Calculation breakdown
- Principal: ₹42,10,000
- Estimated interest: ₹4,10,94,921
- Estimated maturity: ₹4,53,04,921
Scenario comparison
Different tenures
| Years | Interest | Maturity |
|---|---|---|
| 5 | ₹42,57,814 | ₹84,67,814 |
| 10 | ₹1,28,21,798 | ₹1,70,31,798 |
| 15 | ₹3,00,47,029 | ₹3,42,57,029 |
| 20 | ₹6,46,93,122 | ₹6,89,03,122 |
Different principal amounts (±15–25%)
| Scenario | Principal | Interest | Maturity |
|---|---|---|---|
| -25% vs base | ₹31,57,500 | ₹3,08,21,191 | ₹3,39,78,691 |
| -15% vs base | ₹35,78,500 | ₹3,49,30,683 | ₹3,85,09,183 |
| 15% vs base | ₹48,41,500 | ₹4,72,59,160 | ₹5,21,00,660 |
| 25% vs base | ₹52,62,500 | ₹5,13,68,652 | ₹5,66,31,152 |
Different return assumptions (same P and tenure)
| Scenario | Rate | Interest | Maturity |
|---|---|---|---|
| -25% vs base | 11.3% | ₹2,17,73,634 | ₹2,59,83,634 |
| -15% vs base | 12.8% | ₹2,84,13,969 | ₹3,26,23,969 |
| Base rate | 15% | ₹4,10,94,921 | ₹4,53,04,921 |
| 15% vs base | 17.3% | ₹5,92,27,828 | ₹6,34,37,828 |
| 25% vs base | 18.8% | ₹7,45,23,868 | ₹7,87,33,868 |
Comparison: lumpsum vs SIP (illustrative)
For perspective, an illustrative SIP of ₹20,637 per month at 12% for 17 years could land near ₹1,37,83,882 — different risk/return path than a one-time lumpsum; not a recommendation.
Lumpsum vs SIP is not a moral choice — it is a cash-flow and risk trade-off.
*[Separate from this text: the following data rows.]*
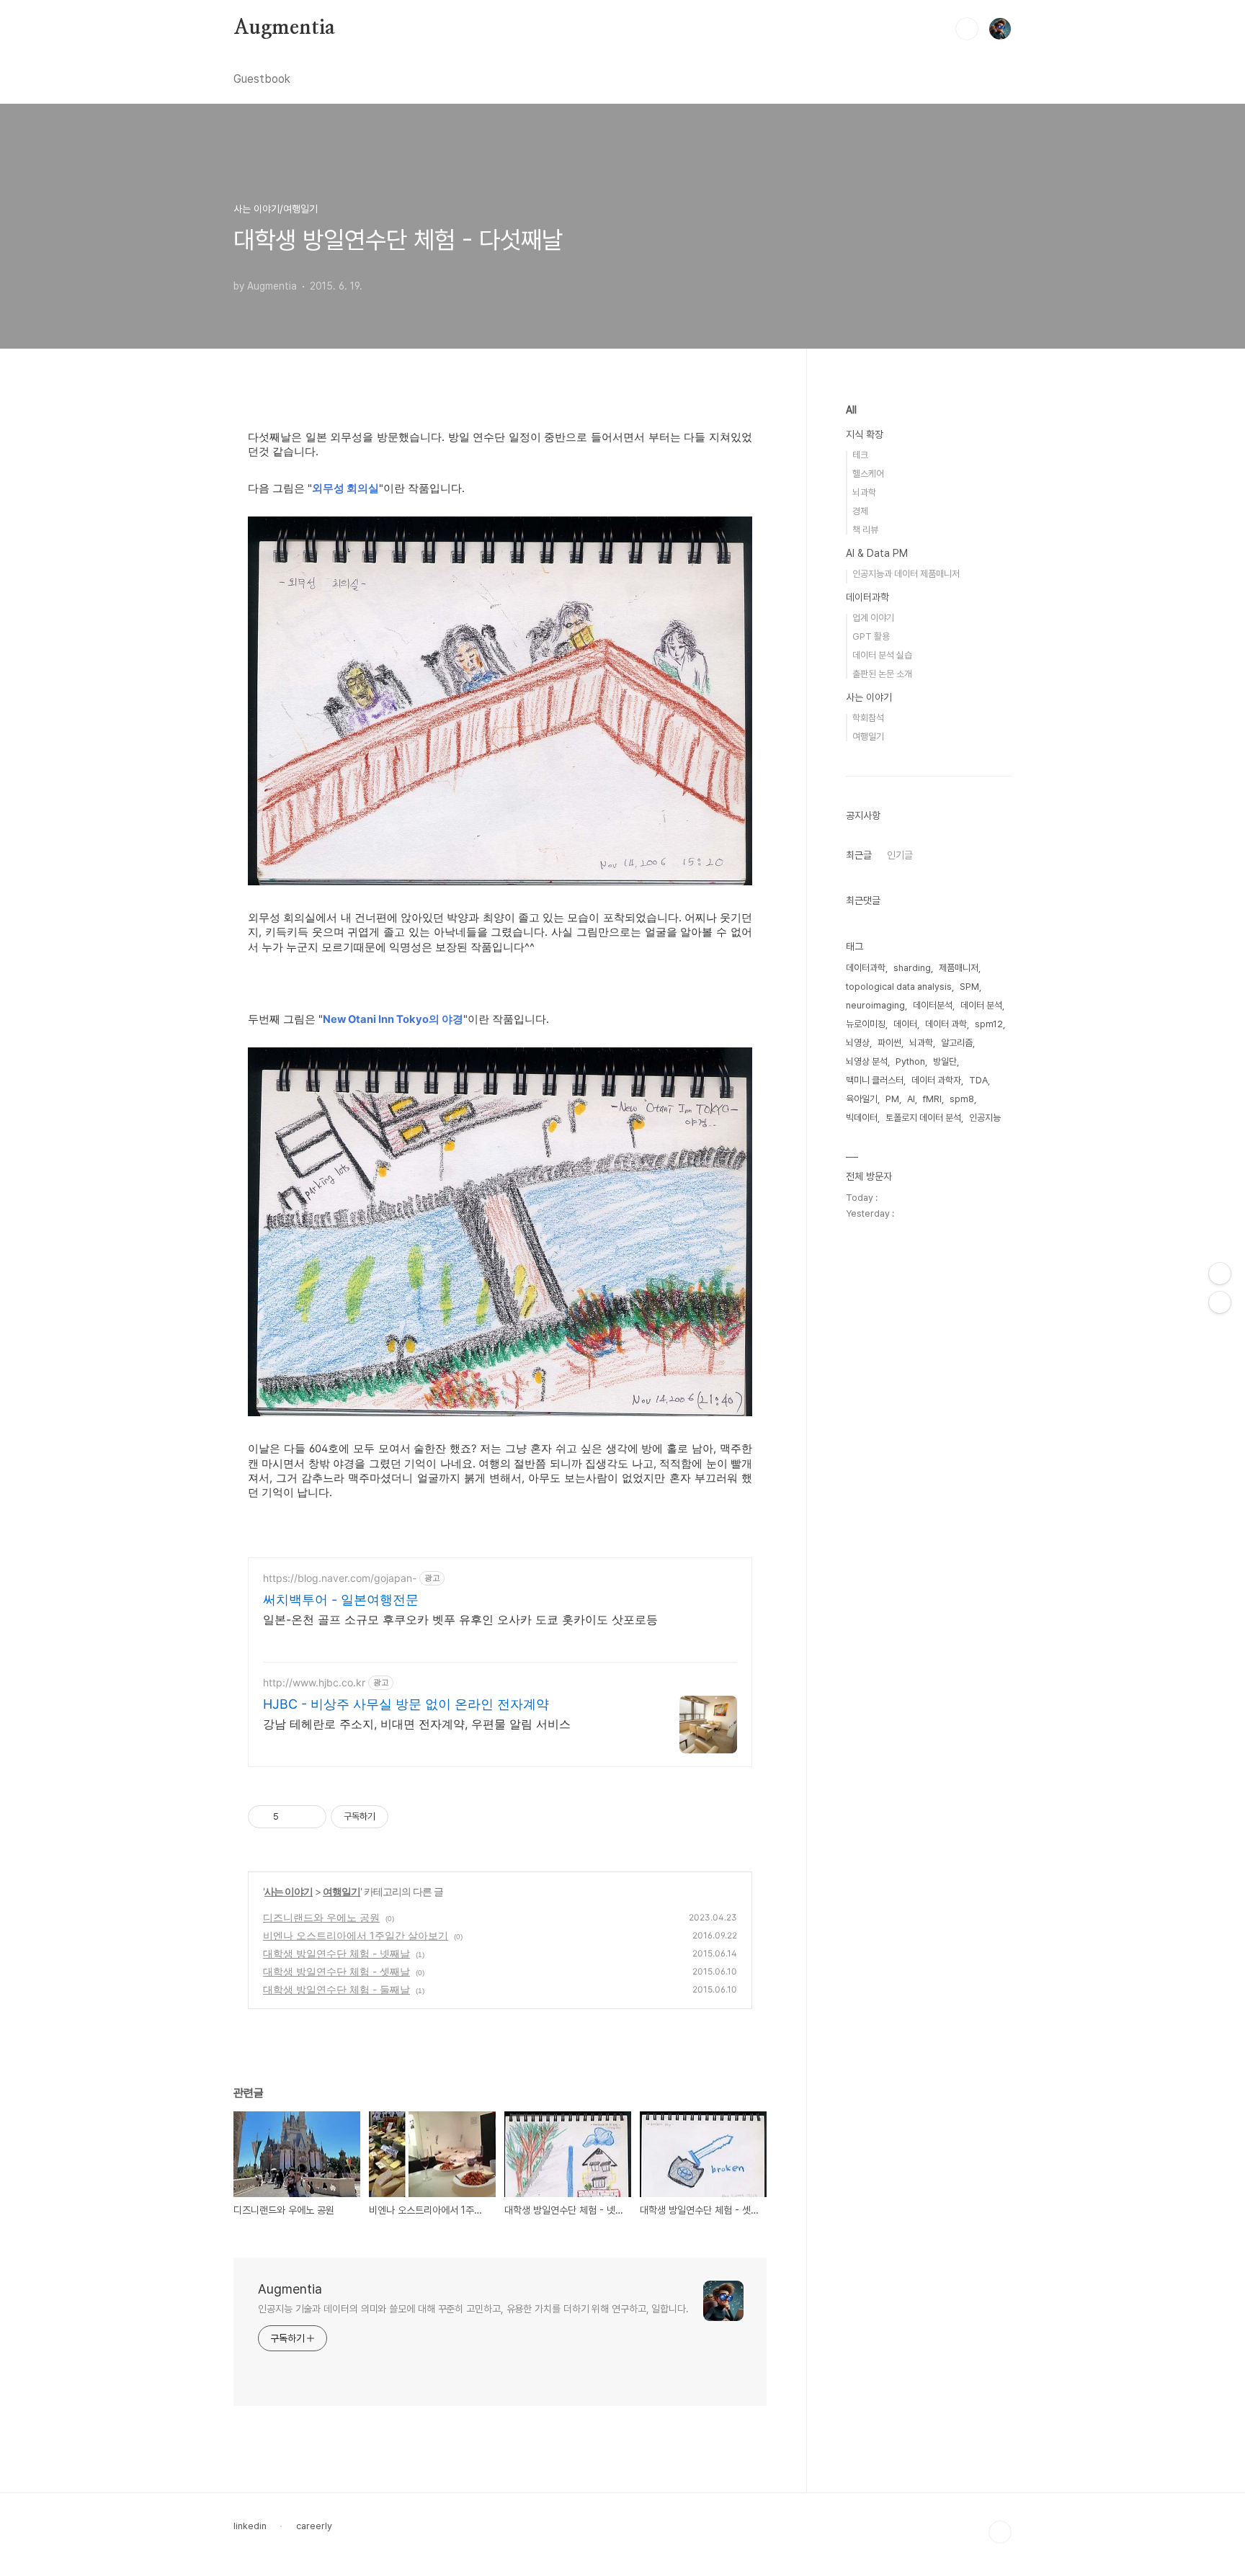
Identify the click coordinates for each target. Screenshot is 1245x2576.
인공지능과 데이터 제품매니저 (906, 573)
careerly (314, 2526)
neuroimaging (875, 1005)
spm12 (989, 1024)
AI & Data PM (877, 553)
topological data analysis (899, 986)
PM (892, 1099)
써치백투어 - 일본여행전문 (341, 1599)
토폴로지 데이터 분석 (923, 1117)
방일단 (945, 1061)
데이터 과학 (946, 1024)
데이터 (905, 1024)
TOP (1000, 2532)
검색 (967, 29)
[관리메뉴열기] (1220, 1273)
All (851, 410)
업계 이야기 (873, 617)
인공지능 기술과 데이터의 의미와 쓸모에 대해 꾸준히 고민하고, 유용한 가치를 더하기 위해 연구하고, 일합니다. (473, 2309)
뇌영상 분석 (867, 1061)
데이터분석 (932, 1005)
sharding (912, 967)
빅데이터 (862, 1117)
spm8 (962, 1099)
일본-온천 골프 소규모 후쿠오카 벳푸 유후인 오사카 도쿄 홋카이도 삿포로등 (460, 1619)
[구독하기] (1220, 1302)
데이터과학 (867, 597)
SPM (969, 986)
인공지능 (985, 1117)
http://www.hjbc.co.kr (314, 1682)
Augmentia (284, 28)
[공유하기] (292, 1817)
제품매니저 (958, 967)
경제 (860, 511)
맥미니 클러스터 (874, 1080)
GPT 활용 (871, 636)
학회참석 (868, 717)
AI (911, 1099)
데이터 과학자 (936, 1080)
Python (910, 1061)
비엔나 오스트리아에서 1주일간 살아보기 (355, 1935)
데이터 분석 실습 (882, 655)
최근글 (859, 855)
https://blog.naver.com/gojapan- (339, 1578)
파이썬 (889, 1042)
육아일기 (862, 1099)
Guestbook (261, 79)
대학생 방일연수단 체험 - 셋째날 (336, 1971)
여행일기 (341, 1891)
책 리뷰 (865, 529)
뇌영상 (858, 1042)
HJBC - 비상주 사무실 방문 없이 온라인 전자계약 (406, 1704)
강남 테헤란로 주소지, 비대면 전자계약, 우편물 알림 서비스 (417, 1724)
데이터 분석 (981, 1005)
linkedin (250, 2526)
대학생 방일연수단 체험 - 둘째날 (336, 1989)
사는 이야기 (288, 1891)
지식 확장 (864, 434)
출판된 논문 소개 (882, 673)
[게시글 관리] (310, 1817)
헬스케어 (868, 473)
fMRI (932, 1099)
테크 (860, 455)
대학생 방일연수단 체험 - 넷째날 (336, 1953)
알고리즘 (957, 1042)
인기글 (900, 855)
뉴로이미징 (865, 1024)
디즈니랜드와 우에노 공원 (321, 1917)
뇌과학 (864, 492)
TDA (978, 1080)
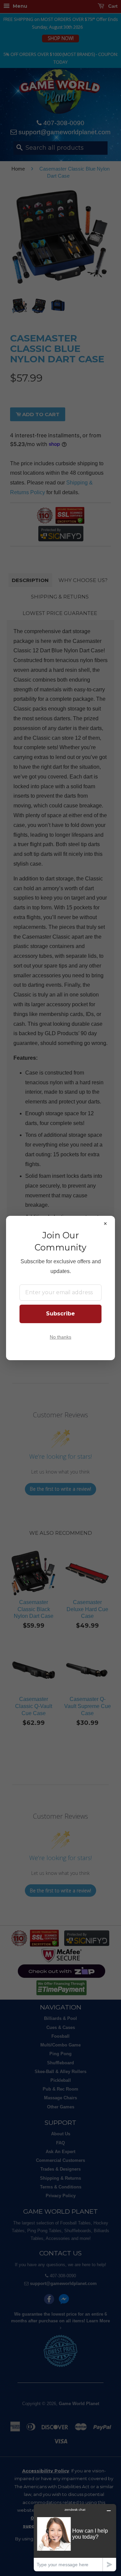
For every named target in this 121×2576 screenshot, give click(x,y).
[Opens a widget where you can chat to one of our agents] (75, 2537)
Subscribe (60, 1313)
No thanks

If you already hold a large corpus, lumpsum deployment may be appropriate; if you are early in your career, SIPs can enforce discipline. Use both calculators on EasyCal to stress-test assumptions.
Frequently asked questions
- What is the future value of ₹42,10,000 at 15% for 17 years?
- Under annual compounding (illustrative), maturity is about ₹4,53,04,921 with interest near ₹4,10,94,921. Actual mutual fund lumpsum returns are not guaranteed.
- Lumpsum vs SIP — which is better?
- Lumpsum deploys capital immediately; SIP spreads entries over time. Risk/return profiles differ — use both calculators for perspective.
- Is this mutual fund lumpsum calculator India specific?
- It uses rupee amounts and common search intent for Indian investors; returns are illustrative, not a fund quote.
- Does this include tax?
- No — capital gains tax rules vary by asset and holding period.
- Can I change the return assumption?
- Yes — rerun with a lower rate for conservative planning.
- Where can I explore more scenarios?
- Use the internal links below for nearby principals, tenures, and rates.
Internal linking — related lumpsum calculator pages
Explore nearby scenarios on EasyCal — each link opens a calculator page with matching inputs (programmatic SEO).
- Lumpsum — 43.1 lakh · 17 years @ 15%
- Lumpsum — 44.1 lakh · 17 years @ 15%
- Lumpsum — 47.1 lakh · 17 years @ 15%
- Lumpsum — 52.1 lakh · 17 years @ 15%
- Lumpsum — 41.1 lakh · 17 years @ 15%
- Lumpsum — 40.1 lakh · 17 years @ 15%
- Lumpsum — 37.1 lakh · 17 years @ 15%
- Lumpsum — 57.1 lakh · 17 years @ 15%
- Lumpsum — 32.1 lakh · 17 years @ 15%
- Lumpsum — 42.1 lakh · 19 years @ 15%
Illustrative compounding only — not investment advice.